There are good descriptions of the basic alcohols and liqueurs but where would you now find; apry, allasch, arrack, Carlshamms Punsch, Certosa, Cherry Heering, C.L.O.C., Crème d’Annas, Crème de Violette, Goldwasser, Falernum, Fiori Alpini, Strega, Parfait Amour, the splendid Peppermint Get, Van der Hum or Vieille Cure. All these we sold back in the 1970’s and now they are just memories. There has been some new additions but how I wish I had a bottle of the failed Liquid Lamington as surely I would be the cocktail king of Australia with a new cocktail called of course ‘stone the crows’.
This is a fine book and towards the end when many have run out of steam Embury is still scathing about the Zombie but then finds peace with lovely descriptions of Tall Drinks or Highballs. He moves through Rickeys, Bucks, Collinses, Fizzes, Daisies and Fixes, Cobblers, Coolers, Slings and Toddies but most importantly tells us how to make the perfect Mint Julep, naturally using the best Kentucky bourbon.
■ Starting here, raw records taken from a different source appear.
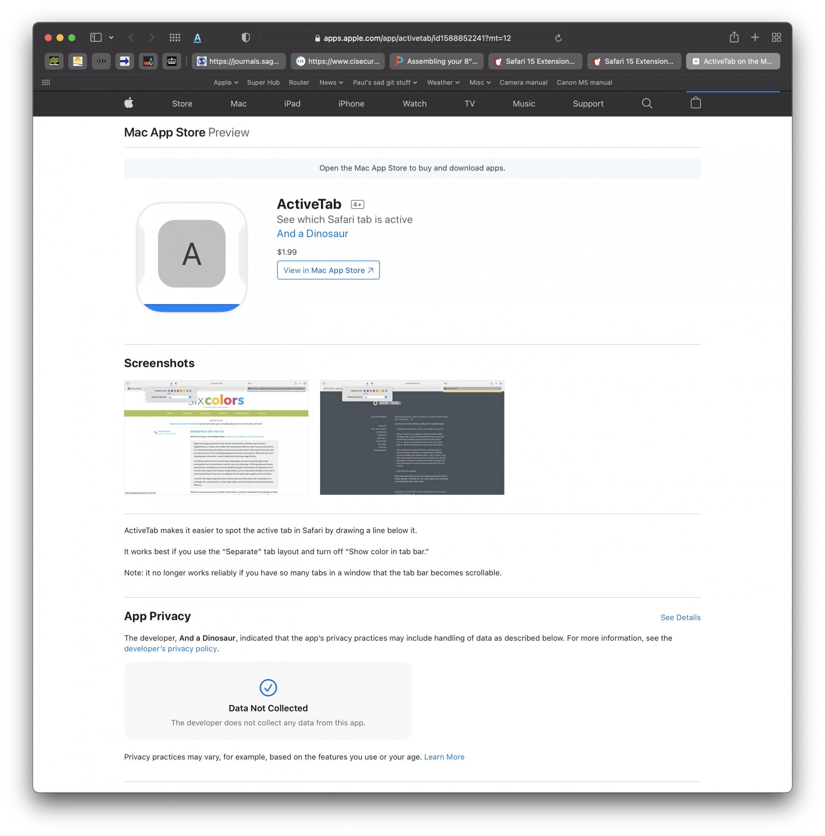Click the Apple logo in site navigation
Screen dimensions: 825x836
pos(129,103)
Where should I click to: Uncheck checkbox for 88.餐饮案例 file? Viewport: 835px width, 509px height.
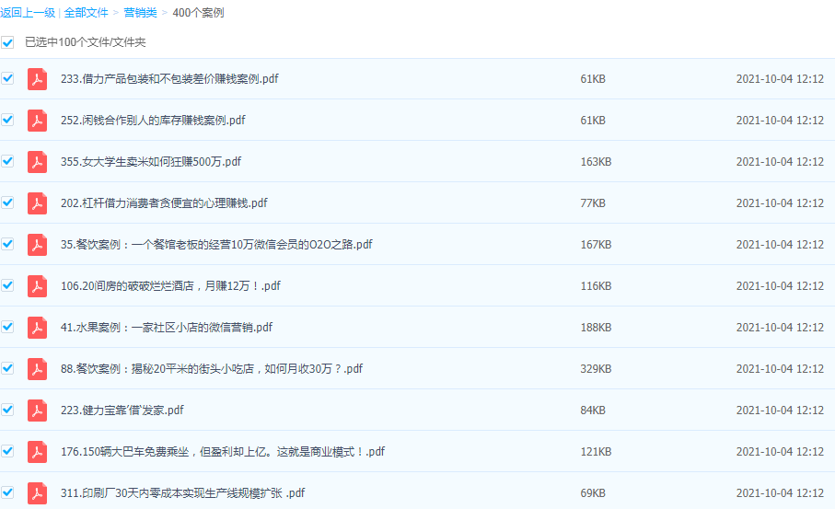click(x=8, y=368)
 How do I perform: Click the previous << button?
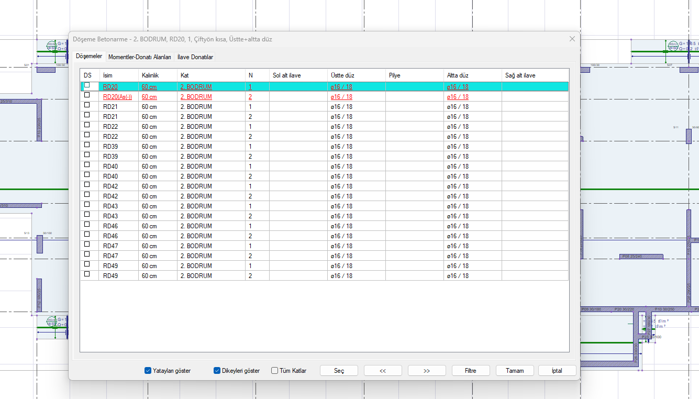tap(382, 371)
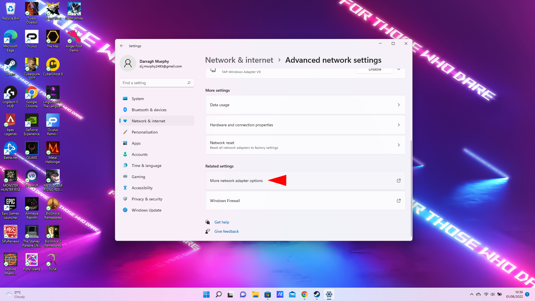Launch CyberGhost 8 VPN

tap(53, 65)
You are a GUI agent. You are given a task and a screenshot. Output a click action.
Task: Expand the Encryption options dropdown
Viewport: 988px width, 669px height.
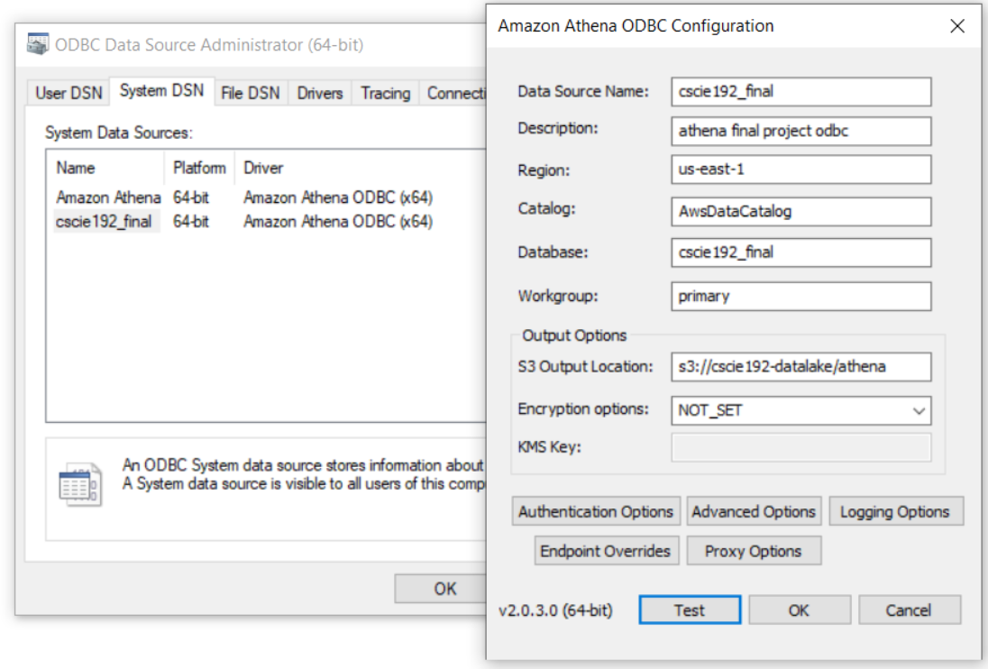click(x=918, y=411)
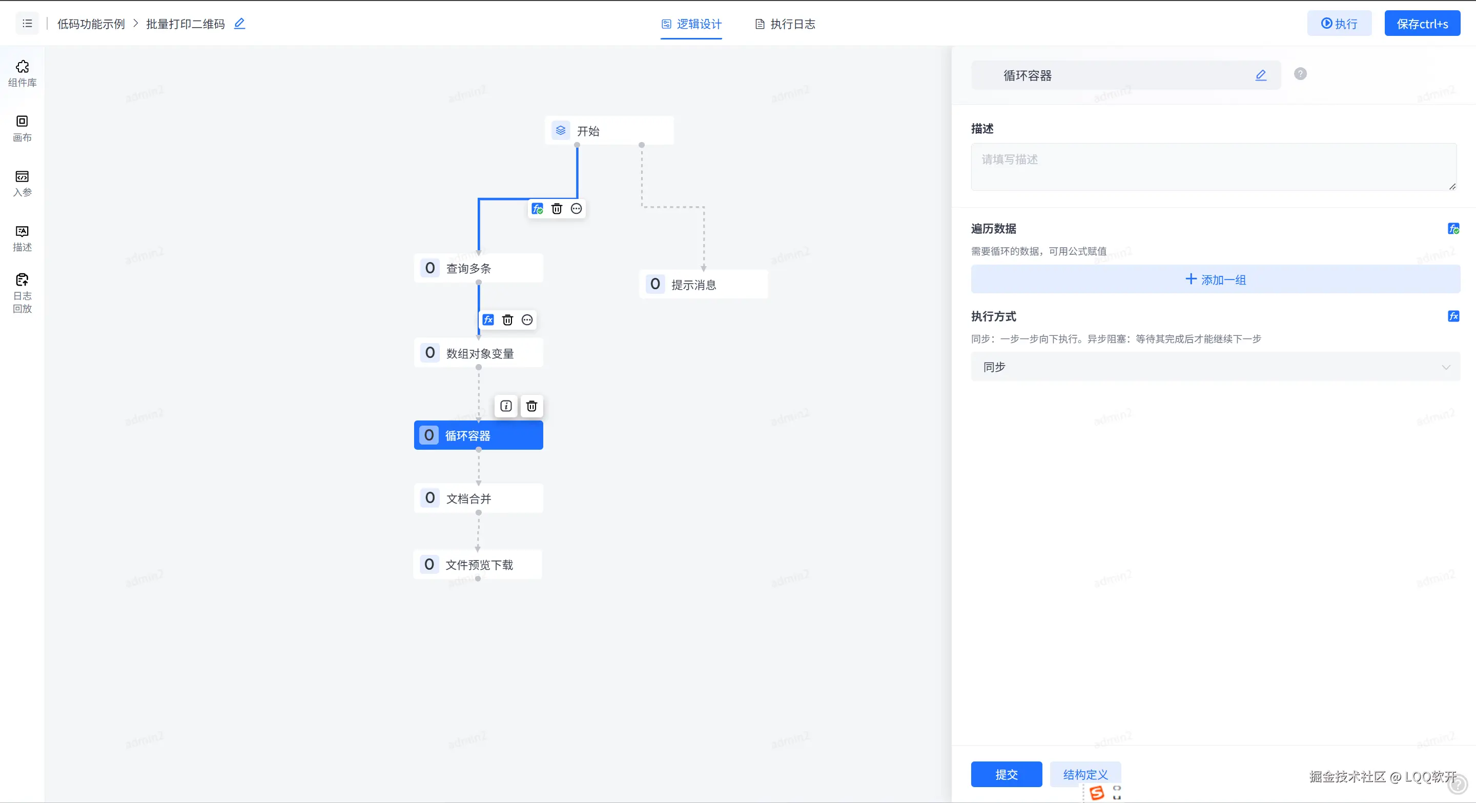The height and width of the screenshot is (803, 1476).
Task: Open the 组件库 component library panel
Action: (22, 73)
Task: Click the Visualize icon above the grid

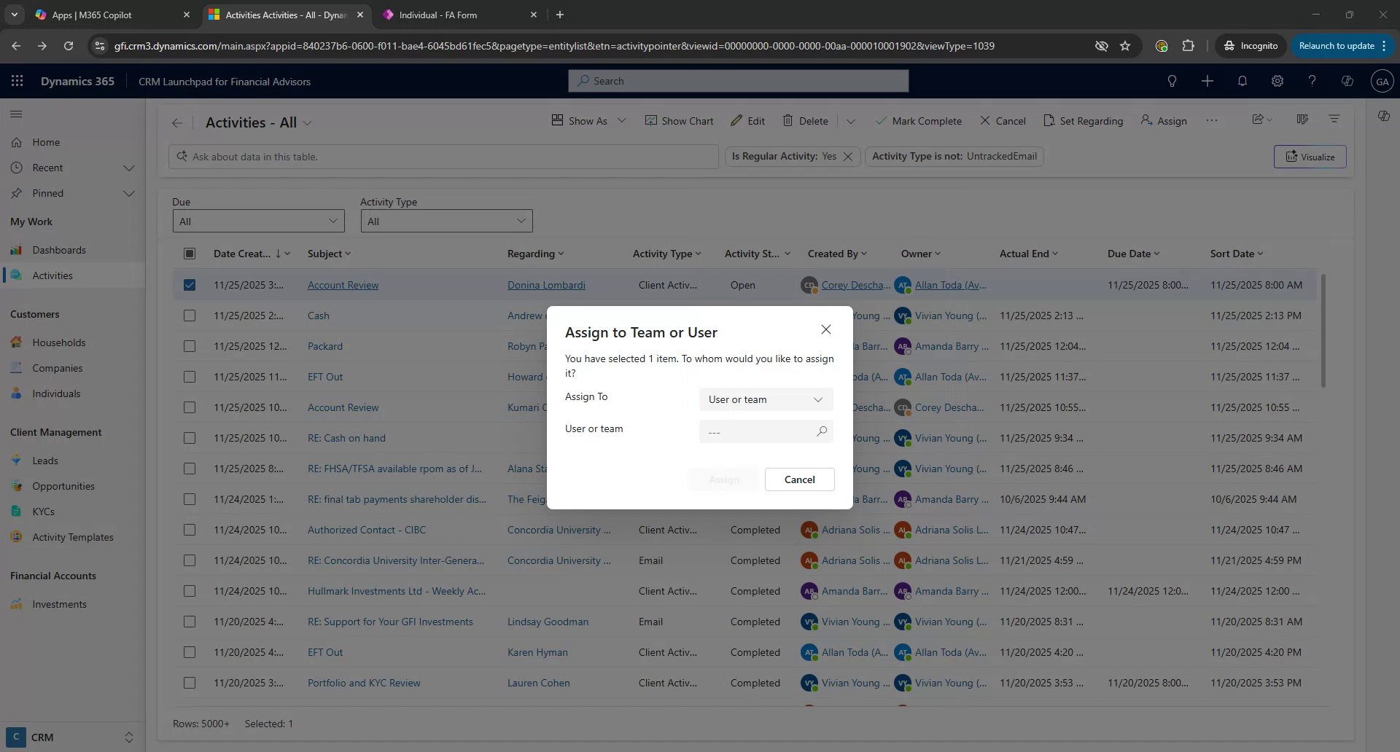Action: 1310,156
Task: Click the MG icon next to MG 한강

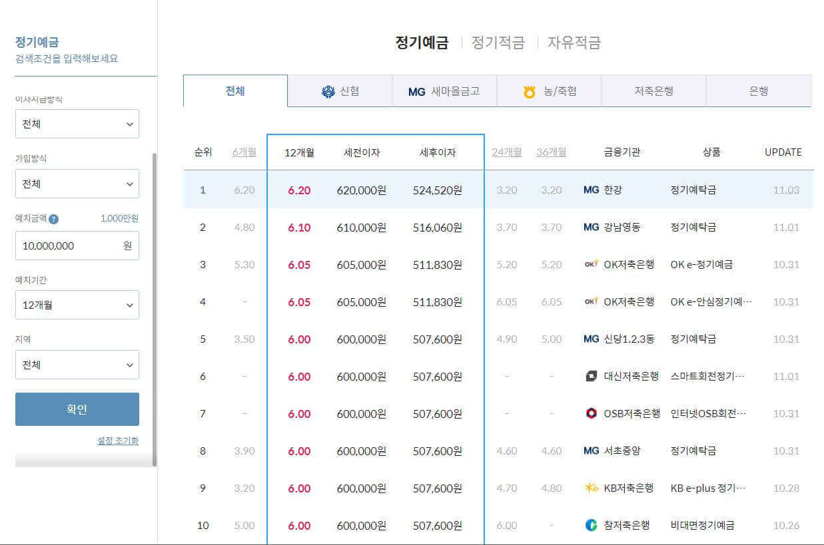Action: click(590, 190)
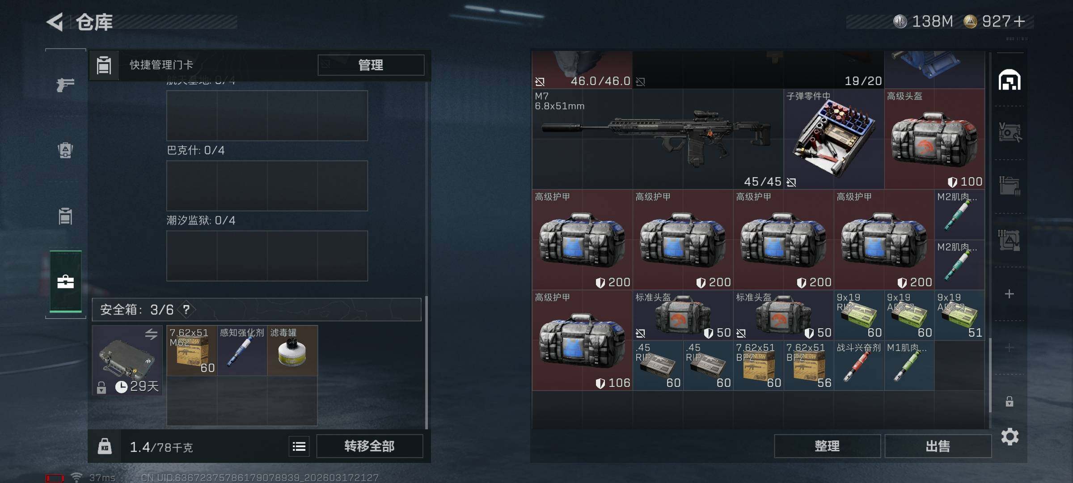Open the backpack tab in left sidebar

(65, 150)
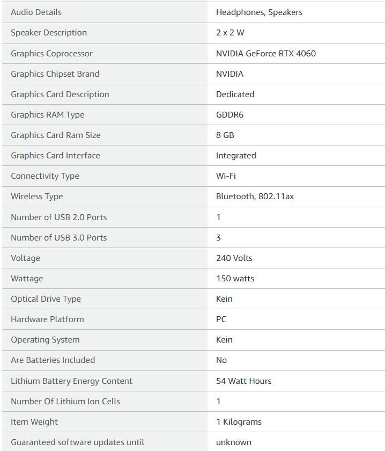Click Guaranteed software updates until label
The image size is (385, 451).
pos(77,442)
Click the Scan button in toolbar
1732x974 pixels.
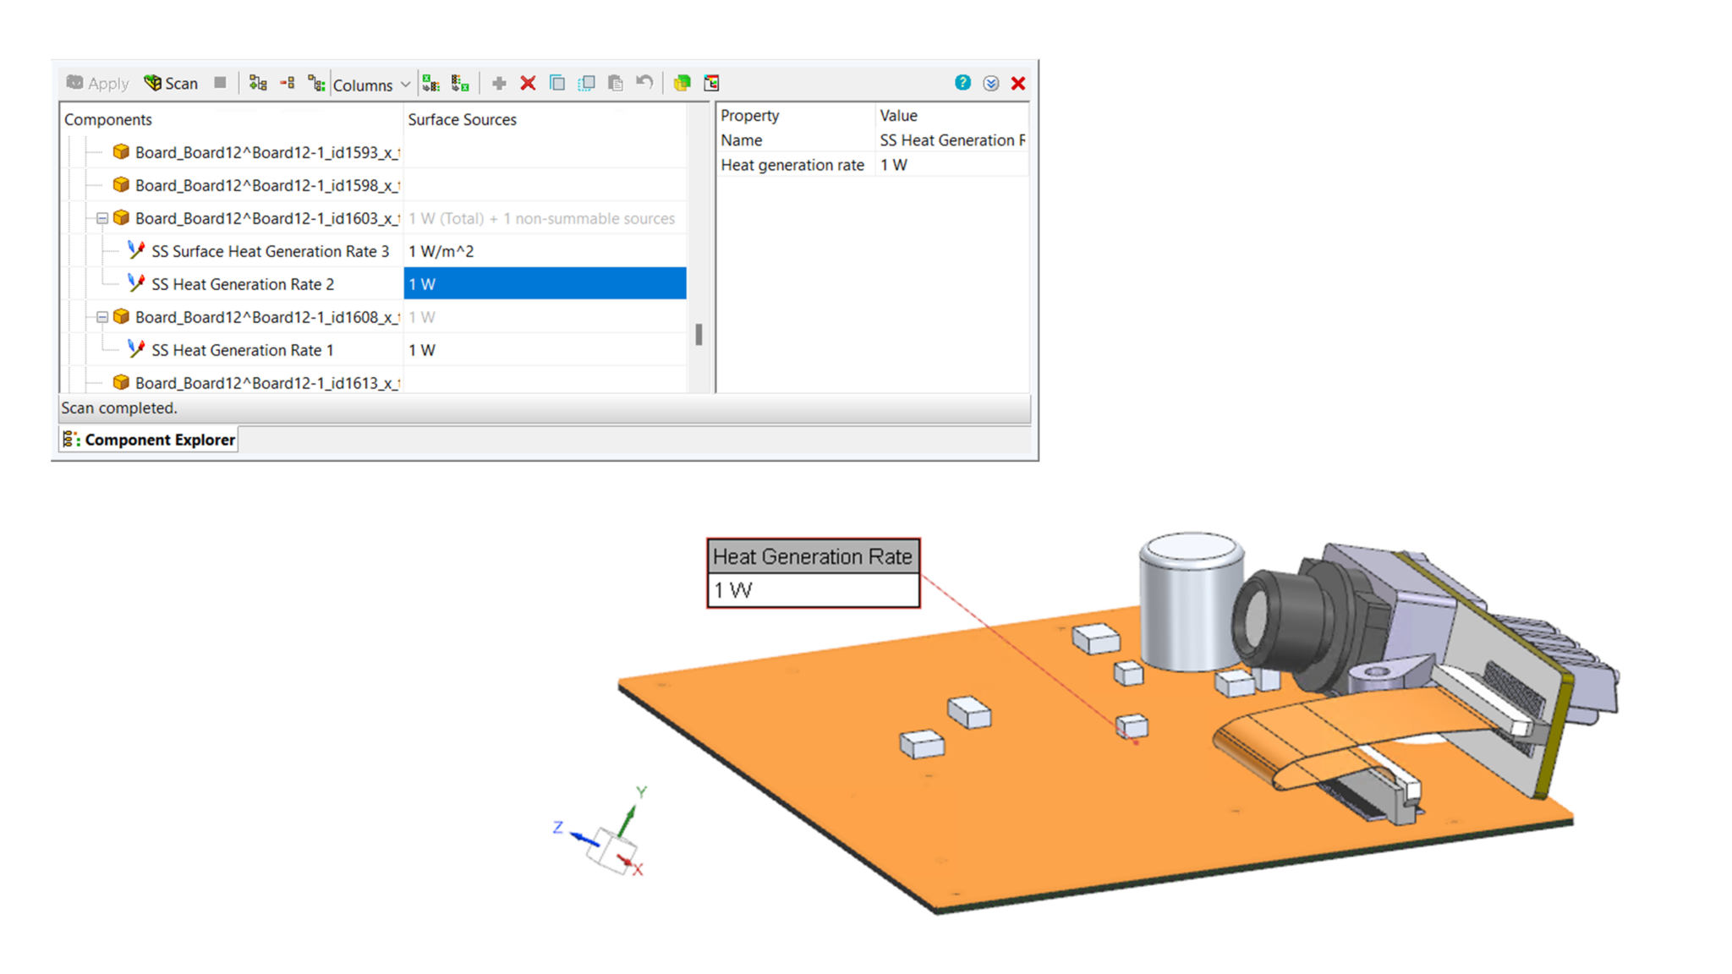[172, 83]
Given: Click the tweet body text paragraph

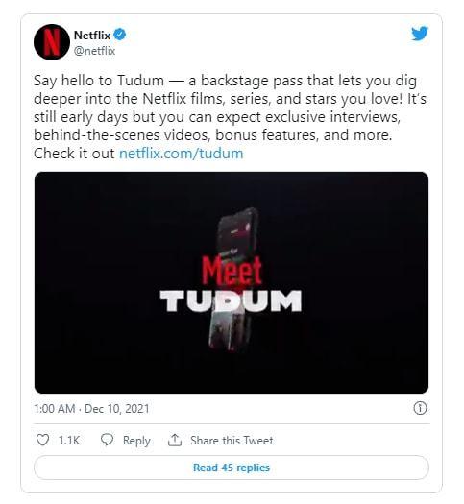Looking at the screenshot, I should 230,117.
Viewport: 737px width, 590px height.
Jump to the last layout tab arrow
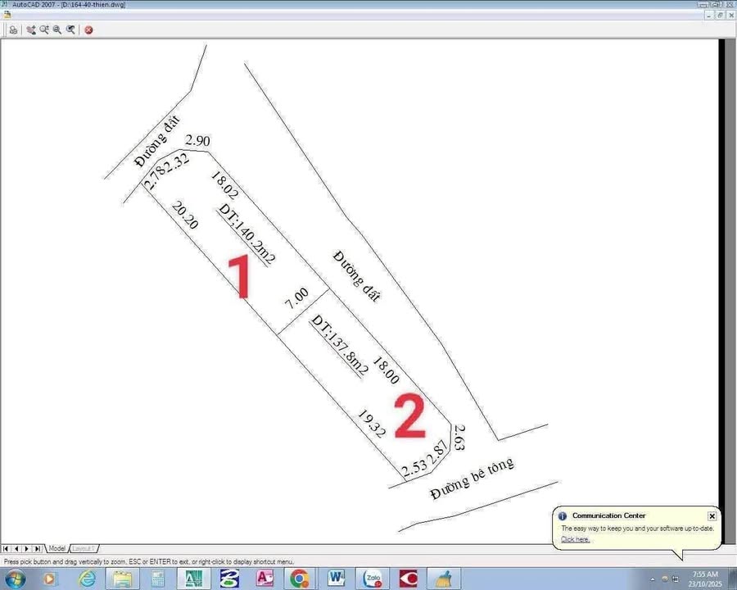(x=38, y=548)
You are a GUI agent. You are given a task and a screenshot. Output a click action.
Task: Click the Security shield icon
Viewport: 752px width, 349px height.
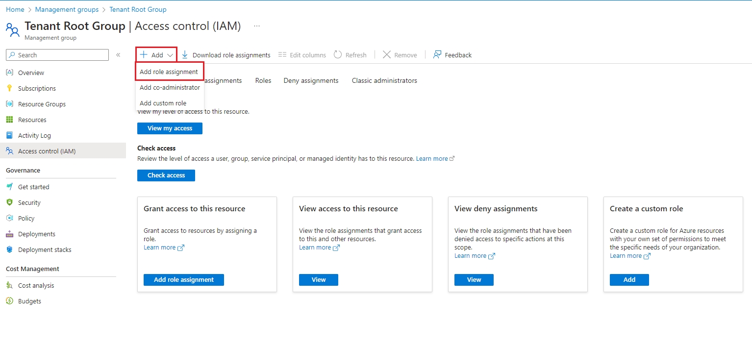9,202
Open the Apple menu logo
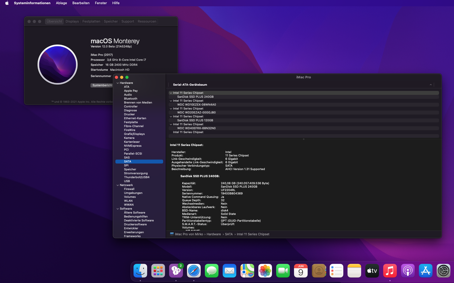The width and height of the screenshot is (454, 283). 7,3
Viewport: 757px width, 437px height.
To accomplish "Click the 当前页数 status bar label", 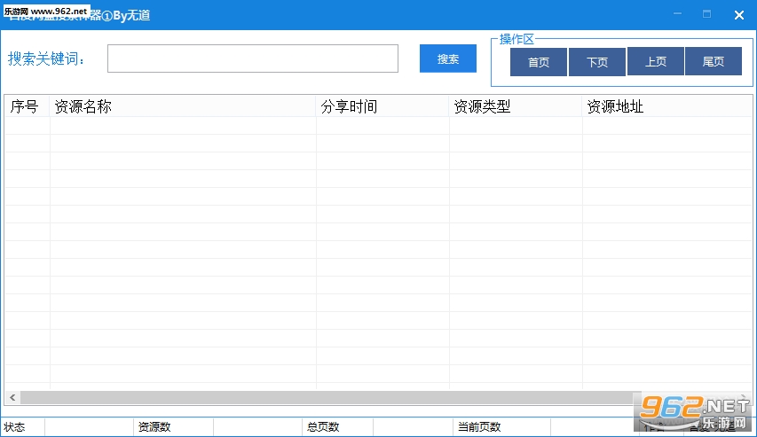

It surely is one of the great cocktails ever devised.
There is more, much more in this wonderful record and the book is strongly recommended. You may find a copy in some garage sale or other. And let's end with a great cocktail recipe from page 139. It’s called the Larchmont and was devised by the master himself; and is 6 parts white Cuban rum, 2 parts Grand Marnier, 2 parts lime juice and half a part sugar syrup.